- TASK BRIEF
Rewrite the stretch of items from the start through the line containing "Describe the element at coordinates (374, 992)", with each "pixels" changed to "px" and nothing else altered.

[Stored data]
==================================================

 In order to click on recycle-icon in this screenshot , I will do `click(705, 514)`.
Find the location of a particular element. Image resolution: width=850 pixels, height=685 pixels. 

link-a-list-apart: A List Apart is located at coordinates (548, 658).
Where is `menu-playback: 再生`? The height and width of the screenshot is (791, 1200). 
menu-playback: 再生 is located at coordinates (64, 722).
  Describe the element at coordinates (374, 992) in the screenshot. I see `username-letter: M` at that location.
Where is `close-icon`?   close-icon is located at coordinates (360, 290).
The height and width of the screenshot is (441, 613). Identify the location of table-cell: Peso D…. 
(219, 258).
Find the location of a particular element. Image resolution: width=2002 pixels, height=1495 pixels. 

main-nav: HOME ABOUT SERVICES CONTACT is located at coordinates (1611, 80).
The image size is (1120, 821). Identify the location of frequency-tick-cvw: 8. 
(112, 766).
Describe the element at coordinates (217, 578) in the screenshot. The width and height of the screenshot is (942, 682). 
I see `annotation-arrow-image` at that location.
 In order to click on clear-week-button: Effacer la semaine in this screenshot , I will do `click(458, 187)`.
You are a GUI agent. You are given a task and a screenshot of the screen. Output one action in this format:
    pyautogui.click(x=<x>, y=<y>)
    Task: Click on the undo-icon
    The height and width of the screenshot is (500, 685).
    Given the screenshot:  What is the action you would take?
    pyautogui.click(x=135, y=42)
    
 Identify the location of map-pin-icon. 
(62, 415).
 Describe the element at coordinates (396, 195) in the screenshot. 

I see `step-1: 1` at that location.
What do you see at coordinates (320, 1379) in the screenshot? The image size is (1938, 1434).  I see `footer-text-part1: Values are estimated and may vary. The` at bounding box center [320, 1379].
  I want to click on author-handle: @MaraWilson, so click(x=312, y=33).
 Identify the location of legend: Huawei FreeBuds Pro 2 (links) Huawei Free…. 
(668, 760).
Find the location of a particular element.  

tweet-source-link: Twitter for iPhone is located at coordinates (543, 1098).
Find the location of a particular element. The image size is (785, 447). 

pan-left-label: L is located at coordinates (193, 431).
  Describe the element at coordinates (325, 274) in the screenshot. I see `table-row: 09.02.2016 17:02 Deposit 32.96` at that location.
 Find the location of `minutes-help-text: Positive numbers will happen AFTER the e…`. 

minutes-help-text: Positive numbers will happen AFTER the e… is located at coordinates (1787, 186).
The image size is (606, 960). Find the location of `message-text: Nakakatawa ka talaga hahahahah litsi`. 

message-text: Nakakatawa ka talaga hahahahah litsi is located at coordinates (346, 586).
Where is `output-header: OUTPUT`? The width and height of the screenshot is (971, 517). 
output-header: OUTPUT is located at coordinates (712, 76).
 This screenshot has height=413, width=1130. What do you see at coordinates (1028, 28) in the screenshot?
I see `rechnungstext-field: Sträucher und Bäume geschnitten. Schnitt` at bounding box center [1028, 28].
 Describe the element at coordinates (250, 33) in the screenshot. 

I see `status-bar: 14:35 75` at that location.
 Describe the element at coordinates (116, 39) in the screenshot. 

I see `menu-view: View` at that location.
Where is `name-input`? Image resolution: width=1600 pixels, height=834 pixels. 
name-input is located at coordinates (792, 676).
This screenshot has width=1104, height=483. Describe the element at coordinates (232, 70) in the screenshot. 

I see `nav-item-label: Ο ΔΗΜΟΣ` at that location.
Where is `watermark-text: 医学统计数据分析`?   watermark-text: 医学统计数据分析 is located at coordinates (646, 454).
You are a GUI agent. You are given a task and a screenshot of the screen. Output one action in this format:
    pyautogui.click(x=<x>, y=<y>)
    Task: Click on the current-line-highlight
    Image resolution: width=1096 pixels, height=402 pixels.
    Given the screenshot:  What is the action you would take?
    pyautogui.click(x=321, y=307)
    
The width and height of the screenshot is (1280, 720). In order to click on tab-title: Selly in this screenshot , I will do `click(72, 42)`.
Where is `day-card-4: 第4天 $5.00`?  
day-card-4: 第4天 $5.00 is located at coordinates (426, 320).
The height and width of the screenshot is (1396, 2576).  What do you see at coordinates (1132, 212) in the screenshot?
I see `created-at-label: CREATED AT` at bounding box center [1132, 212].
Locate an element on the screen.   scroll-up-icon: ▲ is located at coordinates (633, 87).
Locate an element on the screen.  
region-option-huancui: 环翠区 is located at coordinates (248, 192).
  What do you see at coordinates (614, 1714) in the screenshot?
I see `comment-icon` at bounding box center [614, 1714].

==================================================

- TASK OUTPUT
 In order to click on recycle-icon in this screenshot , I will do `click(705, 514)`.
Find the location of a particular element. Image resolution: width=850 px, height=685 px. 

link-a-list-apart: A List Apart is located at coordinates (548, 658).
Where is `menu-playback: 再生`? The height and width of the screenshot is (791, 1200). 
menu-playback: 再生 is located at coordinates (64, 722).
  Describe the element at coordinates (374, 992) in the screenshot. I see `username-letter: M` at that location.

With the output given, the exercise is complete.